## Problem 1
Please answer these questions from the text on Vivaldi's opera Ottone in villa:
(a) On what date did the opera premiere?
(b) Who is Ostilio in reality?
(c) Who sings the role of Caio in the listed recording, and in what voice?
## Problem 2
Name every singer in the recording entry of the Ottone in villa text, with the role each one sings.

## Exercise passage
--- START ---

Ottone in villa (Otho at his villa, RV 729) is an opera in three acts by Antonio Vivaldi to an Italian libretto by Domenico Lalli (the pseudonym of Sebastiano Biancardi). It was Vivaldi's first opera and premiered on 17 May 1713 at the  in Vicenza. Lalli's pastoral drama is set in ancient Rome and was a condensed adaptation of Francesco Maria Piccioli's satirical libretto for Carlo Pallavicino's opera Messalina (1679). However, Lalli changed several of the characters in Piccioli's libretto. Messalina became an invented character, Cleonilla. Emperor Claudius became another Roman emperor, Otho (Ottone), who had already appeared as a protagonist in Monteverdi's L'incoronazione di Poppea (1642) and in Handel's Agrippina (1709).

Roles

Synopsis
The Roman Emperor Ottone is in love with Cleonilla, who can't resist flirting with two young Romans, Ostilio and Caio. Ostilio is in reality a woman, Tullia, who disguised herself because she's in love with Caio. She plans to kill Cleonilla out of jealousy, but she first tries to dissuade her from her relation with Caio. Caio sees the meeting and misinterprets it as a romantic encounter. He warns Ottone, who commands him to kill Ostilio. Before he can execute the order, Ostilio reveals himself to be Tullia. Cleonilla claims to have always known it, to conciliate Ottone. He believes her and the opera closes with the marriage of Tullia and Caio.

Recordings
Vivaldi: Ottone in Villa – Patrizia Pace (Cleonilla, soprano), Anna Maria Ferrante (Tullia, soprano), Aris Christofellis (Caio, male soprano), Jean Nirouët (Ottone, countertenor), Luigi Petroni (Decio, tenor); Ensemble Seicentonovecento;  (conductor). Recorded September 1993. Label: Bongiovanni 10016/18.

--- END ---

## Available data
--- START ---

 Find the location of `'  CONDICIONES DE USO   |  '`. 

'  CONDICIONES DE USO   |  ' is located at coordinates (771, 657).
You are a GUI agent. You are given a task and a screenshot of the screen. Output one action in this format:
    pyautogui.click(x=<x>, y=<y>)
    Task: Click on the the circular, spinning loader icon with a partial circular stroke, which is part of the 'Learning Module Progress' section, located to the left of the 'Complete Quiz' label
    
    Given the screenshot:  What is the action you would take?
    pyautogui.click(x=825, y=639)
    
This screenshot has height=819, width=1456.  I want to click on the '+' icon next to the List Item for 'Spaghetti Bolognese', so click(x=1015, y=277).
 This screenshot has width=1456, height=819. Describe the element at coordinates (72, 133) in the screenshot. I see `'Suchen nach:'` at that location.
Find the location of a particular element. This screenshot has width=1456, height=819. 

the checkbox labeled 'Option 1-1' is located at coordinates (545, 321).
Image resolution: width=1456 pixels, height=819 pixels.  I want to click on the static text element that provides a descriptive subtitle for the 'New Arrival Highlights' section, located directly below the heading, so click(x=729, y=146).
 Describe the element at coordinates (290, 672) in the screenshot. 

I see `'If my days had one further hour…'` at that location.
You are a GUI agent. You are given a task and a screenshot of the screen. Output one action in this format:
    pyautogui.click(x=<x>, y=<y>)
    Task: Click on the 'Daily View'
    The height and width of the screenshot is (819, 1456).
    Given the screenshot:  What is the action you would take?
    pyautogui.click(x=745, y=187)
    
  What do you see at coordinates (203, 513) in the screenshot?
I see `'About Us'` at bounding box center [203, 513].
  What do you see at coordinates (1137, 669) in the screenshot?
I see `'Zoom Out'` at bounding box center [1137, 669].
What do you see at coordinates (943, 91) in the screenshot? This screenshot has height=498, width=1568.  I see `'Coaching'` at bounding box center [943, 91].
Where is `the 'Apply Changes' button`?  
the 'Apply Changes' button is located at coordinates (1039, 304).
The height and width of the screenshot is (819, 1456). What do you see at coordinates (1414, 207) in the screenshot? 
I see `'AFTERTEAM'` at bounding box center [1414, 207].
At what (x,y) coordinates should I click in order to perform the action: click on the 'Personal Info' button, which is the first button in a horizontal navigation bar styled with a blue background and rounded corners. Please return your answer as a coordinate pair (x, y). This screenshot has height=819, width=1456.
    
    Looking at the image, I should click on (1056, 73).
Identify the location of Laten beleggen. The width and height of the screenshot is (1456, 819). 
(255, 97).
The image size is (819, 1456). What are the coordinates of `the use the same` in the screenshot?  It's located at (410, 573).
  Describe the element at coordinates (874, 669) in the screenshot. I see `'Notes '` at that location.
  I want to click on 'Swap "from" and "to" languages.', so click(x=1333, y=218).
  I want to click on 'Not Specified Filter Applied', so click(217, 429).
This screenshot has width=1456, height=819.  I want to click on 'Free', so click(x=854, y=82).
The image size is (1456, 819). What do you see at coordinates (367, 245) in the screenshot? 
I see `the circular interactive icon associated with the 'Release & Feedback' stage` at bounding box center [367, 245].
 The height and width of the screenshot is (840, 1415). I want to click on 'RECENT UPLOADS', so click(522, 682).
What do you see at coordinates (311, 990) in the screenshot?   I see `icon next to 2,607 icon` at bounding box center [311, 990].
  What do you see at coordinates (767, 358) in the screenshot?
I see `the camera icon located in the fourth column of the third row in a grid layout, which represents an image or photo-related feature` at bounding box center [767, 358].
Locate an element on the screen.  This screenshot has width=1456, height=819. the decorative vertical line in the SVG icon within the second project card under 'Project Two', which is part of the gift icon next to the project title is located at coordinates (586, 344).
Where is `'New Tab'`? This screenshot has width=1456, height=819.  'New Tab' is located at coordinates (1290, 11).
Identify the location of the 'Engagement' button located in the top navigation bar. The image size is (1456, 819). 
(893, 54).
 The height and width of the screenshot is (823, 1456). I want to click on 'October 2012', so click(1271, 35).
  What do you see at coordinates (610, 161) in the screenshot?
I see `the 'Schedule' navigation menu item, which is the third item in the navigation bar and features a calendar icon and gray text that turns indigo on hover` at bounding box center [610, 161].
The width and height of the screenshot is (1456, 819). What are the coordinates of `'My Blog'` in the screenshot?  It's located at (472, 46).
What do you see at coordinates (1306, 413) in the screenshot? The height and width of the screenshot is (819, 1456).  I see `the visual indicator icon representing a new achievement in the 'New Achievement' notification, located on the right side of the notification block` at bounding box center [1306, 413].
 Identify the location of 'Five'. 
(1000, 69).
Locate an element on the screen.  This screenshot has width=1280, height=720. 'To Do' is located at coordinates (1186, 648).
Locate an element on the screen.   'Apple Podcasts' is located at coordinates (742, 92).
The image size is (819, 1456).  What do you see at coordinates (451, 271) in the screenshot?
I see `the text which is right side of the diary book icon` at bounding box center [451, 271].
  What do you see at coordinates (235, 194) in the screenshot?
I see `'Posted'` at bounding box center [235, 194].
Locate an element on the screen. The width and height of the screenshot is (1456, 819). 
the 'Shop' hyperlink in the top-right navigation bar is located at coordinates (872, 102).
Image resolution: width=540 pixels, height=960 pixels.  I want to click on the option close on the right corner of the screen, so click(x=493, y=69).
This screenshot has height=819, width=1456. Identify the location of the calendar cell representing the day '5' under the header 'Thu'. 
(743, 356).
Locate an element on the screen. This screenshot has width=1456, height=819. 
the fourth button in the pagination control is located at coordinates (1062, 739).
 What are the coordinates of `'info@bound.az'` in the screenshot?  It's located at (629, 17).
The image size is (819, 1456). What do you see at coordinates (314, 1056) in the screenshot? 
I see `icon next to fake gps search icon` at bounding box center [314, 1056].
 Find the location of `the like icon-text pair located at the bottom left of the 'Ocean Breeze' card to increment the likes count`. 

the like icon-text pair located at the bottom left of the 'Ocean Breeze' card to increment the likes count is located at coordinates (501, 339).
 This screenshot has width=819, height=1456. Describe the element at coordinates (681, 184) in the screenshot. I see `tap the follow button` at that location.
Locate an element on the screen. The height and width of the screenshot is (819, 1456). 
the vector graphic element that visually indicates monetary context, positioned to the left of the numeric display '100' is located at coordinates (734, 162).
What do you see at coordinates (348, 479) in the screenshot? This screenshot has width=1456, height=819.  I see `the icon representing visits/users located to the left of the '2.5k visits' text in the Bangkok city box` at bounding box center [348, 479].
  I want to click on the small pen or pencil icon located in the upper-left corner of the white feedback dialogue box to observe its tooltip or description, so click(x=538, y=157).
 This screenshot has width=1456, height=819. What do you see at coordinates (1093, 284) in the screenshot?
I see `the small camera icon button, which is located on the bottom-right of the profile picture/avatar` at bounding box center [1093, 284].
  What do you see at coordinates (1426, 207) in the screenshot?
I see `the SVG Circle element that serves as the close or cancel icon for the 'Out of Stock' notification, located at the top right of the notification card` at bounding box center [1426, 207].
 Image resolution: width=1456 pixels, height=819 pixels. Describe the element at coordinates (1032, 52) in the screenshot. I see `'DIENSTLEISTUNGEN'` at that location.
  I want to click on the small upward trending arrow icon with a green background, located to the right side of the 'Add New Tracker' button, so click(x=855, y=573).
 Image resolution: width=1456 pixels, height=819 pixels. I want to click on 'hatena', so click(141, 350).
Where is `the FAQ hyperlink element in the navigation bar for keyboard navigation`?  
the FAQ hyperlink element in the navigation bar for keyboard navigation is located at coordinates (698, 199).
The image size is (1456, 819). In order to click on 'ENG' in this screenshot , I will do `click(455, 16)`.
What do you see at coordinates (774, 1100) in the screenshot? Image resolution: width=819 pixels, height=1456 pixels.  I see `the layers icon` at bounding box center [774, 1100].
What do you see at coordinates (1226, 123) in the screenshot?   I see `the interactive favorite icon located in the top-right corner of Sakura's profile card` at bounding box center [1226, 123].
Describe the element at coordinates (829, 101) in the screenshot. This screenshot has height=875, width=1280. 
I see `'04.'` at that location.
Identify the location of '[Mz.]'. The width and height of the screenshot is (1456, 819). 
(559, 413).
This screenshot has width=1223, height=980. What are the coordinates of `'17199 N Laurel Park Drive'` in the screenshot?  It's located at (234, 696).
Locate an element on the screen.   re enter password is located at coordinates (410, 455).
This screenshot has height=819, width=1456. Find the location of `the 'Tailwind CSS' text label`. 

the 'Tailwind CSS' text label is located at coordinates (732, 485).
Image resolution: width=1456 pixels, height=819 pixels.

--- END ---

## Problem solution 1
(a) 17 May 1713
(b) A woman, Tullia
(c) Aris Christofellis, male soprano

## Problem solution 2
Patrizia Pace: Cleonilla
Anna Maria Ferrante: Tullia
Aris Christofellis: Caio
Jean Nirouët: Ottone
Luigi Petroni: Decio